── SOURCE MATERIAL

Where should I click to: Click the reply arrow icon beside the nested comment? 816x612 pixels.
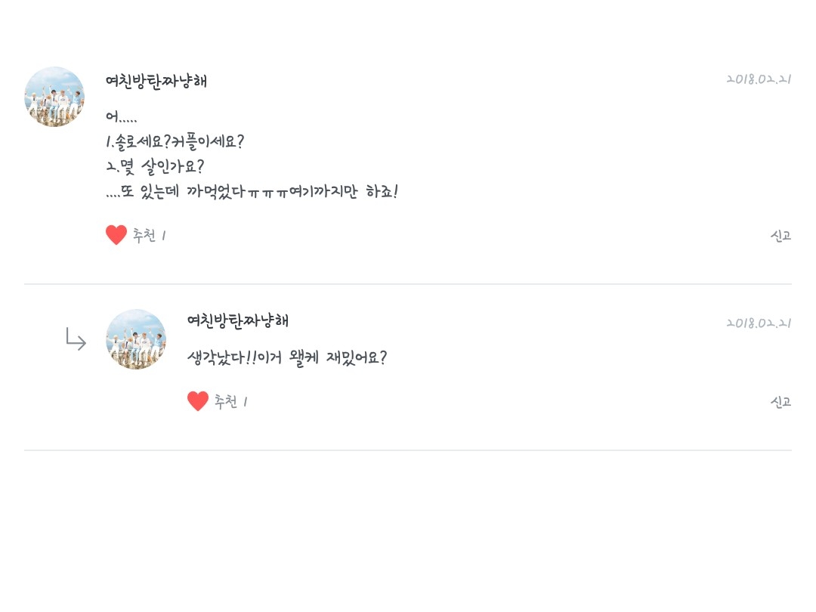[x=76, y=339]
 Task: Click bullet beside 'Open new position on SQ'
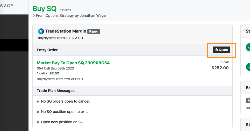(38, 122)
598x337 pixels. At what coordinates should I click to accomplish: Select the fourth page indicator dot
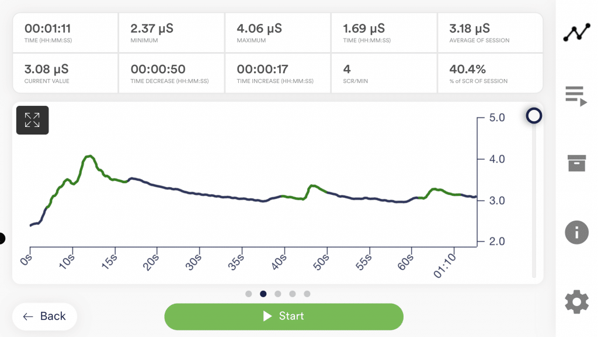pyautogui.click(x=293, y=294)
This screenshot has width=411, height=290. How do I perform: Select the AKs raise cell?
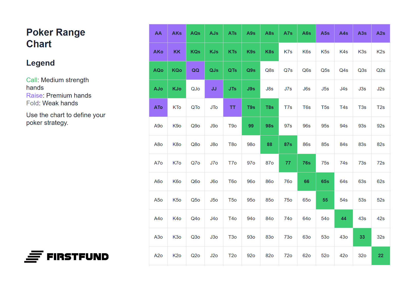point(177,33)
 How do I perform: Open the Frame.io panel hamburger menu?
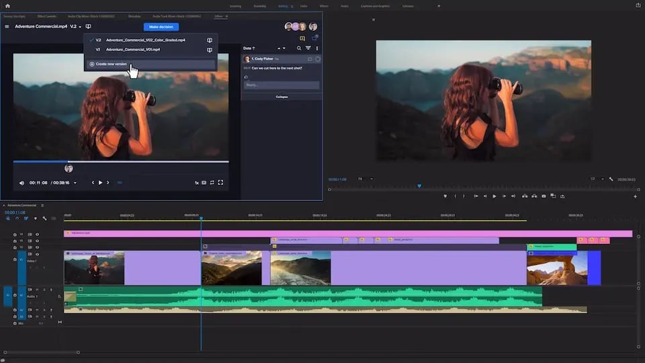pos(7,27)
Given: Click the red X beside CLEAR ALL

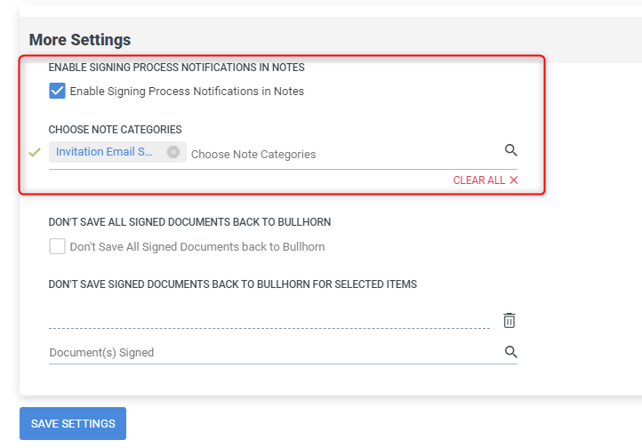Looking at the screenshot, I should click(x=514, y=180).

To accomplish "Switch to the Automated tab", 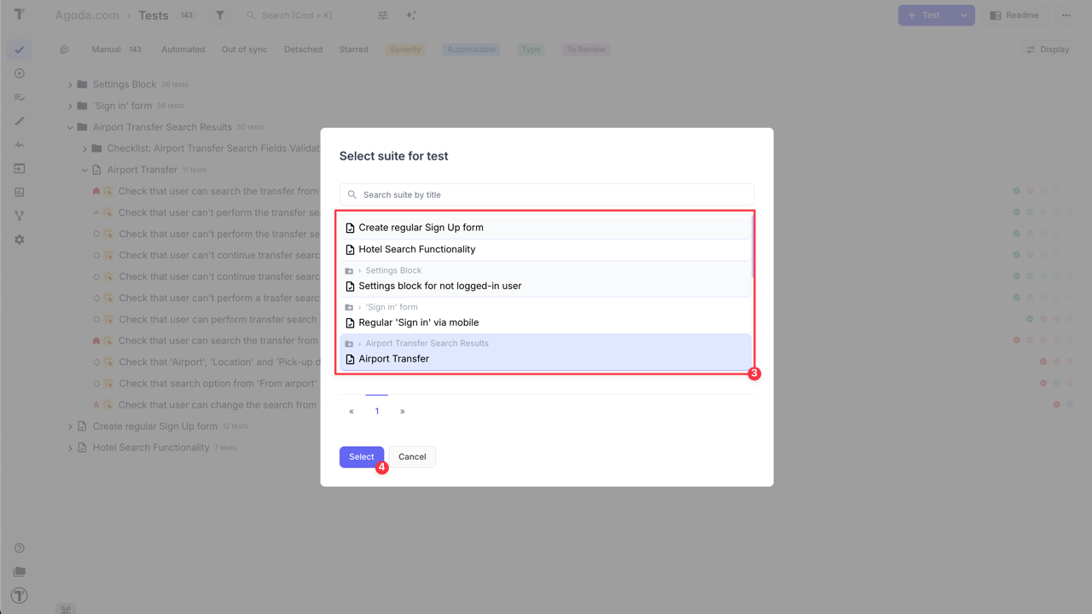I will (x=183, y=49).
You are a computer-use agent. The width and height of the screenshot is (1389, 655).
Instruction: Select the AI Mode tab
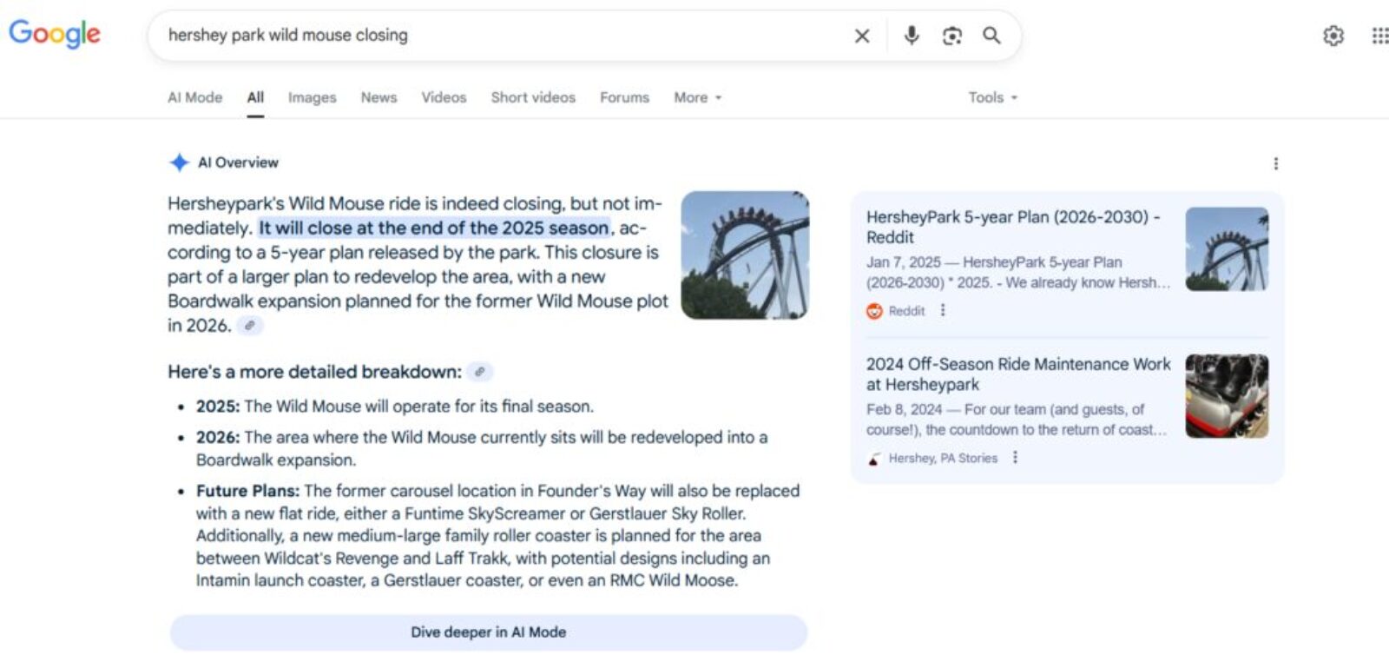(194, 97)
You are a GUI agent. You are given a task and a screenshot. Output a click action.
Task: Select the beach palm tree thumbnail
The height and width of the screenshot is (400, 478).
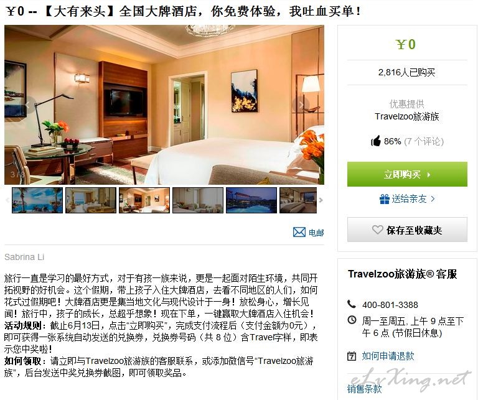[37, 200]
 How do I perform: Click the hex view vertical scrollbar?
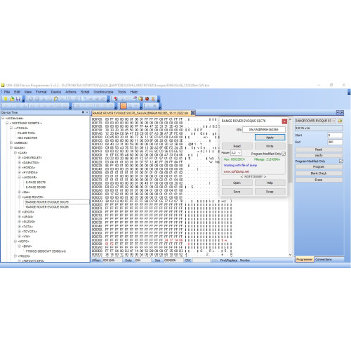(290, 187)
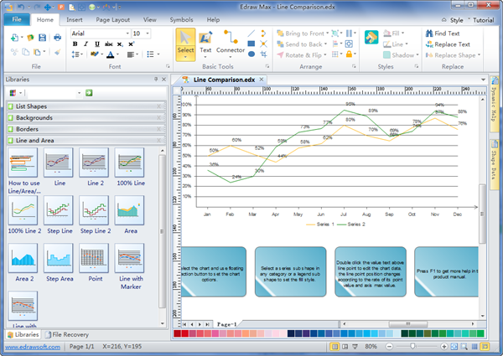The height and width of the screenshot is (356, 503).
Task: Activate the Select pointer tool
Action: [185, 44]
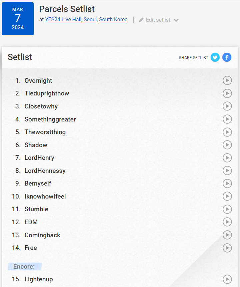Open YES24 Live Hall venue link
Image resolution: width=240 pixels, height=287 pixels.
(x=86, y=19)
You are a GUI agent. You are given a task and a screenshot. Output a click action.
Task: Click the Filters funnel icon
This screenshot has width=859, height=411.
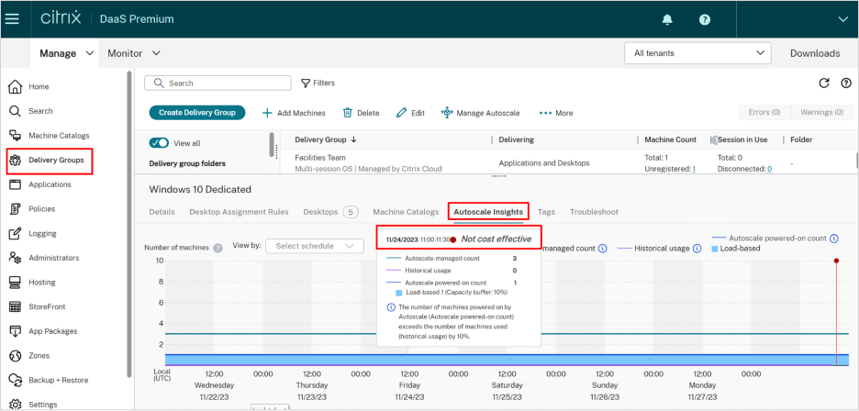307,83
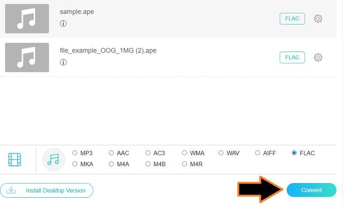Click the sample.ape music thumbnail

pos(27,18)
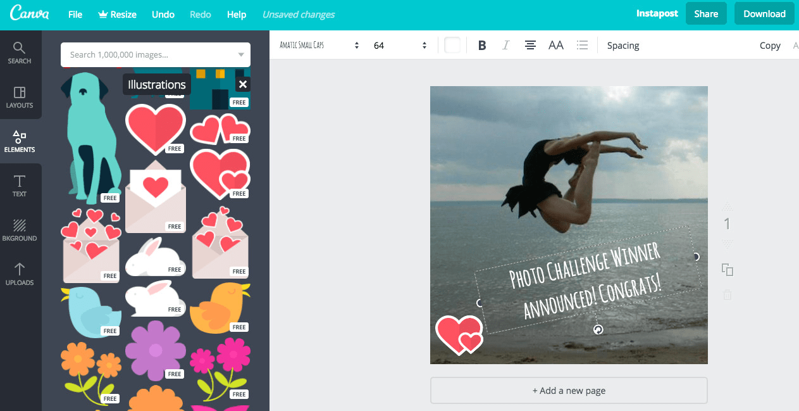Click the Download button

[x=764, y=13]
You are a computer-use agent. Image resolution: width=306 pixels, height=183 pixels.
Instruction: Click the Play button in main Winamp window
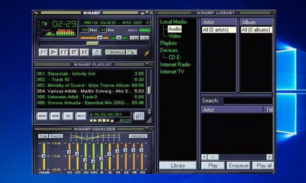tap(54, 52)
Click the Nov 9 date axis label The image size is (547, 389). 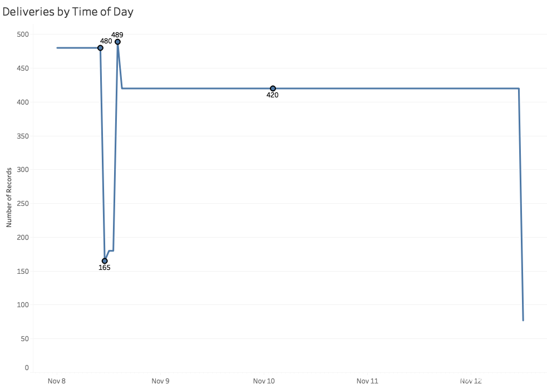point(160,381)
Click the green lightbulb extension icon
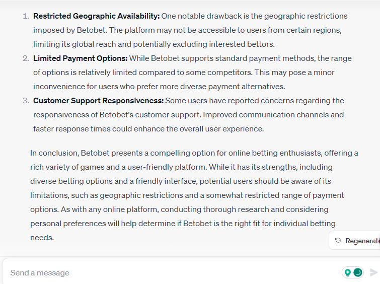 pyautogui.click(x=348, y=272)
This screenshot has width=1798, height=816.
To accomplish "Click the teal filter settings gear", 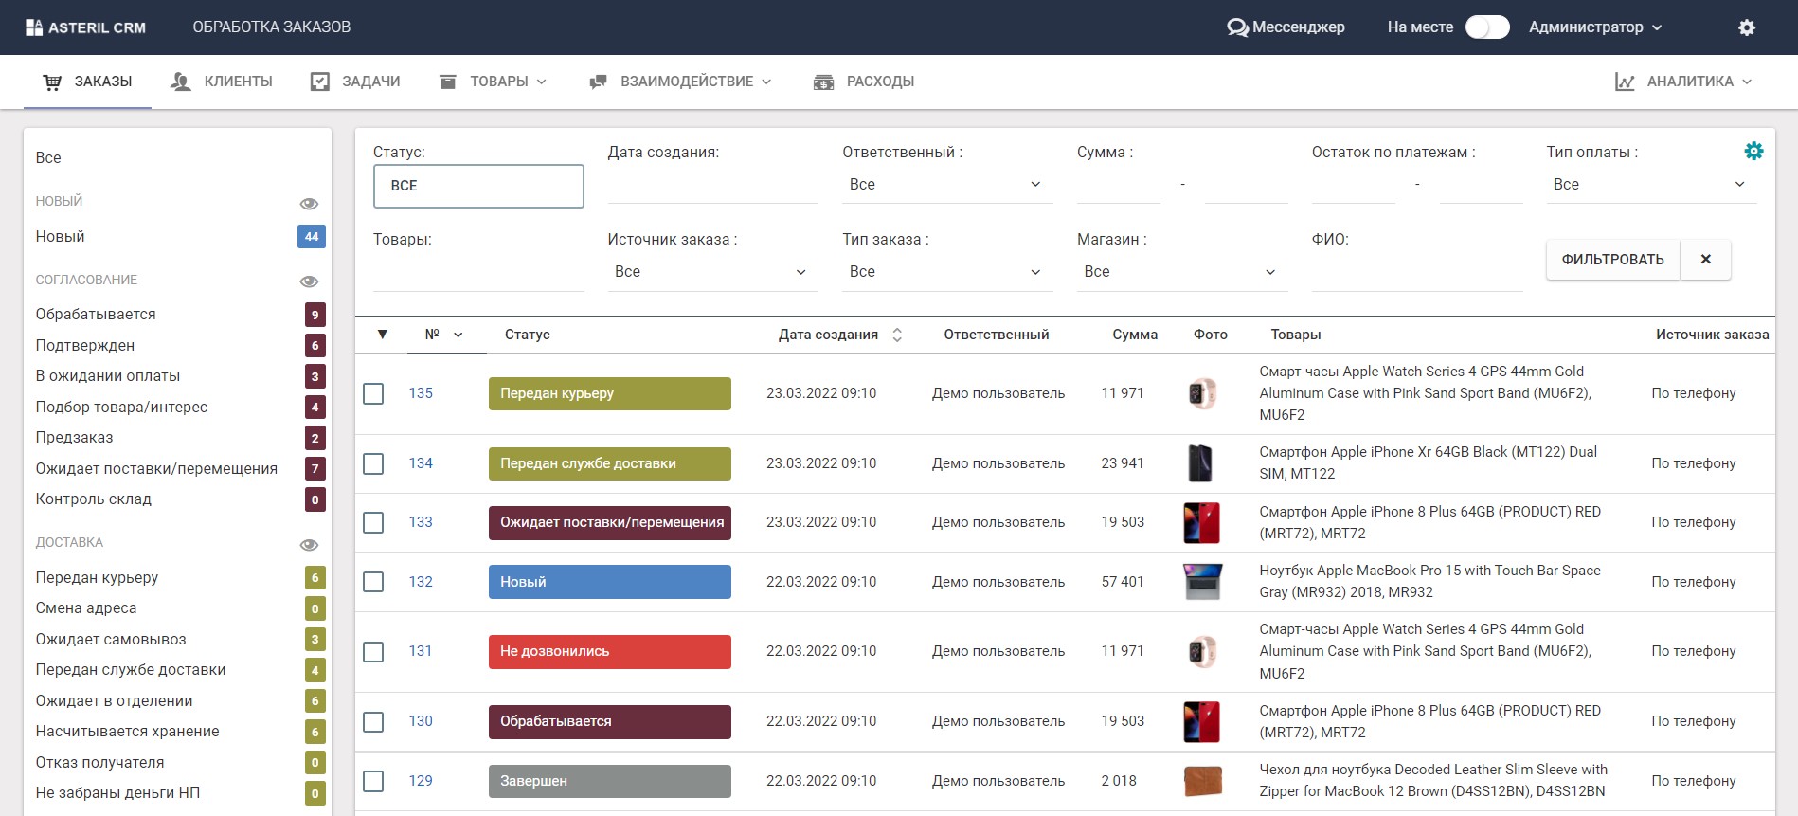I will click(x=1753, y=151).
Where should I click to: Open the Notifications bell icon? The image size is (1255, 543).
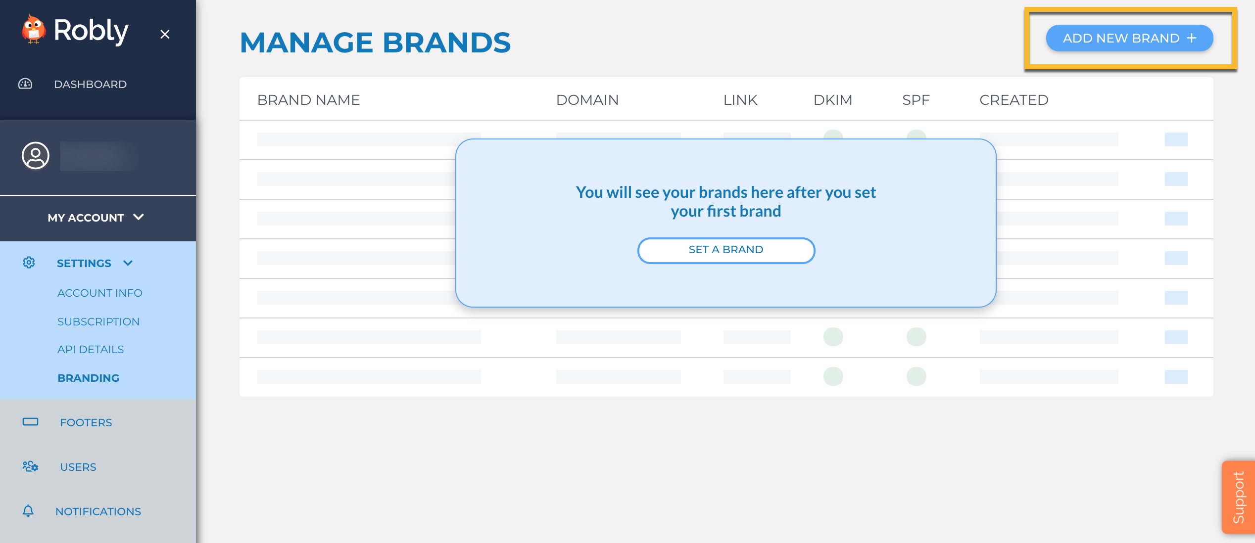pyautogui.click(x=28, y=511)
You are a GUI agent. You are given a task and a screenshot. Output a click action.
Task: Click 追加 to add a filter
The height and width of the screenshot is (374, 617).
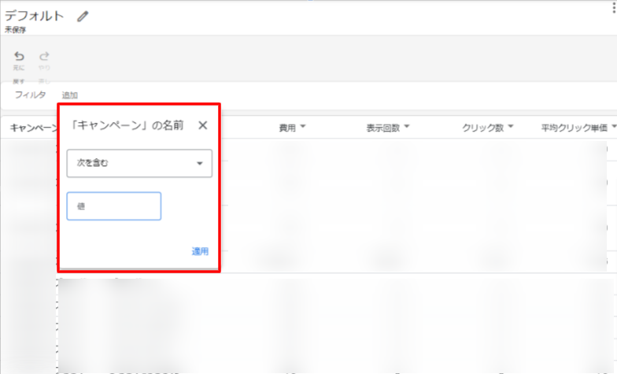click(x=70, y=95)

────

» YOUR ASSIGNMENT: Every line above holding the string "computer" should be listed.

» WRITTEN ANSWER:
You are a computer-use agent. The width and height of the screenshot is (1389, 655).
You are a computer-use agent. Image resolution: width=306 pixels, height=183 pixels.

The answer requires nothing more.